To Tackle the T.O.T.E.M.
- Designers: Jeff O'Hare
- Illustrators: Don Heck; Jeff Dee;
- Publishers: Fantasy Games Unlimited
- Publication: 1985
- Genres: Superhero

= To Tackle the T.O.T.E.M. =

Superhero role-playing game adventure

To Tackle the T.O.T.E.M. is an adventure published by Fantasy Games Unlimited in 1985 for the superhero role-playing game Villains and Vigilantes.

==Plot summary==
To Tackle the T.O.T.E.M. is an adventure that pits the superhero player characters against genetically-altered supervillains working for the international conspiracy called TOTEM ("Total Order Through Elimination of the Masses") that is based in Tuscon, Arizona.

==Publication history==
Villains & Vigilantes, released by FGU in 1979, was one of the first superhero RPGs. FGU published a second edition of V&V in 1982, and followed up with several adventures and supplements, one of those being 1985's To Tackle the T.O.T.E.M., written by Jeff O'Hare, with art by Don Heck and Jeff Dee and published as a 24-page book with removable cardstock counters.

==Reception==
In Issue 76 of Space Gamer, William A. Barton commented, "While To Tackle the T.O.T.E.M. probably has enough good material in it to make it worthwhile to the dedicated V&V GM, as a whole it is lacking. I recommend it only to those who don't mind filling in the missing data or who collect all V&V scenarios released."
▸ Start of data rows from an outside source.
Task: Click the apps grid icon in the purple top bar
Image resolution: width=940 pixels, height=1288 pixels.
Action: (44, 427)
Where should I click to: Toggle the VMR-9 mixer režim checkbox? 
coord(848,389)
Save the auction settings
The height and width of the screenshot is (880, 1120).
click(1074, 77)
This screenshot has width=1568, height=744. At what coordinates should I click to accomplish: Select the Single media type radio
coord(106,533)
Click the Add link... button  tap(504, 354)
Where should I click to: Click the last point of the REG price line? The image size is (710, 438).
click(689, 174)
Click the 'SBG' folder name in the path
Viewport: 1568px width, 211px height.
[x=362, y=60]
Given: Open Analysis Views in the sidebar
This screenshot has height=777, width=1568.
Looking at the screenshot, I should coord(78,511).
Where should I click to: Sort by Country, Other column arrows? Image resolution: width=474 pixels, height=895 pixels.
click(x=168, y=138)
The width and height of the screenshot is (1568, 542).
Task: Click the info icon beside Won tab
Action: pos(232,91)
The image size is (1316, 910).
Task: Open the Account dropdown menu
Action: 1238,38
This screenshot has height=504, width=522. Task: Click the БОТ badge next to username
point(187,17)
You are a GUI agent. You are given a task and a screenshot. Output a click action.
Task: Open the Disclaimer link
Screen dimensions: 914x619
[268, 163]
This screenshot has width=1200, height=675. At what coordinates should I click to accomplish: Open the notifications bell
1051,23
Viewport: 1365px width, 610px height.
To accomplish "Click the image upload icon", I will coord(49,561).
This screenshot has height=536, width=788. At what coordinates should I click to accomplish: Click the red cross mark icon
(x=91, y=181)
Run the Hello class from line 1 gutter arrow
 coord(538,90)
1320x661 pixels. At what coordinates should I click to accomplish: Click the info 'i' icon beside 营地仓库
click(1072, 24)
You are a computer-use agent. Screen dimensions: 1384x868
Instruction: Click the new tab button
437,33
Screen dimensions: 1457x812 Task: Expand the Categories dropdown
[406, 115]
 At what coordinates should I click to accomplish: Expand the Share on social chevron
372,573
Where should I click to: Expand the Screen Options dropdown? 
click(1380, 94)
In Issue 39 of Comics Feature, Steve Perrin noted the Amerindian connotation of "TOTEM" and the setting of Tuscon, Arizona, and was disappointed to find that there was no apparent connection with an American Western theme. "Unfortunately, [designer Jeff O'Hare] didn't think of a way to actually bring them together. He just invented an acronym that sounded like it was involved with American Indians and hoped that it would provide the proper Wild Western flavor." Despite this, Perrin called this "a fun game. The villains are tough, the plot is unified and one event follows from another." Perrin concluded, "This adventure is far more tightly constructed [than previous V&V adventures], with one event flowing into another. Author Jeff O'Hare did his job well."